Alchemy of Night
"Alchemy of Night: A Bywater Duet" was a two-woman show in New Orleans in December, 2019, featuring paintings by Moira Crone and photographs by Leona Strassberg Steiner. A selection of this show's works is below.
Artist Statement
by Moira Crone
In all my work I am moved by the principle of palimpsest: that under every mark there is another mark, that we are always writing over the old with the new, and seeing the new in what is left over from another time, another season of meaning. Life in New Orleans is a constant reminder that the past isn’t even past.
I often edit my paintings the way I edit a story. When I use water soluble oils, I wash the canvas and paint the ghost, finding new images in what was left behind. The German Expressionists, Chaim Soutine, the Nabis, and James Ensor as well as others have been an inspiration to me.
In my mixed media collages, I use acrylic, collage and oils on canvas. I often wash down the original images and cover them over with new ones, so that the viewer of the final piece can see what was half-erased, what lingers, from the earlier versions of the work, the ground. In the current Alchemy of Night Series, I took photographs in the Bywater neighborhood---a collage and palimpsest itself of architecture, history, haunted, and illustrated places--- and altered and drew from the photos to make new visuals. I combined the images with painting and drawings to render the feeling. I have been inspired, and indeed, started this series in response to Strassberg-Steiner’s remarkable nocturnal images, her night collages of trees, eaves, houses, windows, secrets, night sky, moving, roaring trains. At all times I have tried to render a sense of the past present, and the soul’s memory made visible, in this rare part of America, of the world. I have been inspired by Romare Bearden, Jean-Michel Basquiat.
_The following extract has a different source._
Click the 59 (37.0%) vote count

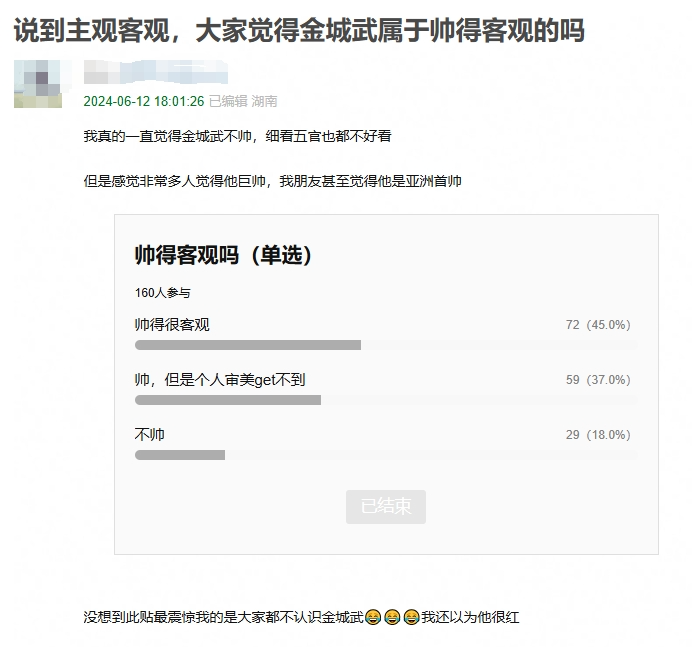pos(597,380)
I have been moved by the painted environment of our neighborhood. I have relied on African and African American art for its music and ever-present principles of juxtaposition, sampling, spiritual intensity, and energetic play, as well, for this exploration.
Artist Statement
by Leona Strassberg Steiner
Since coming from a professional modern dance background, I have always worked in a group, a pack, and herd. Always felt most comfortable working alongside other artists, while also having very strong projects of my own.
Many years later that yearning continued here in New Orleans, creating an artist collective Catalyst Collective New Orleans. There I was hoping for much collaboration to happen among its members. Unfortunately not all artists work collectively, which was evident when we disbanded.
Curator David Breslin, from the Whitney in New York recently singled out my collaborative spirit in my approach to portraiture, and my models, in the recent Louisiana Contemporary Show at the Ogden Museum of Southern Art, which he judged. He saw my practice as exciting, and emblematic of Louisiana’s community of artists in general. He praised the welcoming, open, and multi-disciplinary sharing that he found in much of the winning work.
Continuing with my collective spirit, I asked Moira Crone, a painter, a well-established writer and dear friend, if she would like to work collectively on a project for PhotoNola 2019. Thankfully she said yes and the past eight months have been transforming. Looking at all the images on the gallery wall in various configurations had us both amazed, as we continue on our collective path.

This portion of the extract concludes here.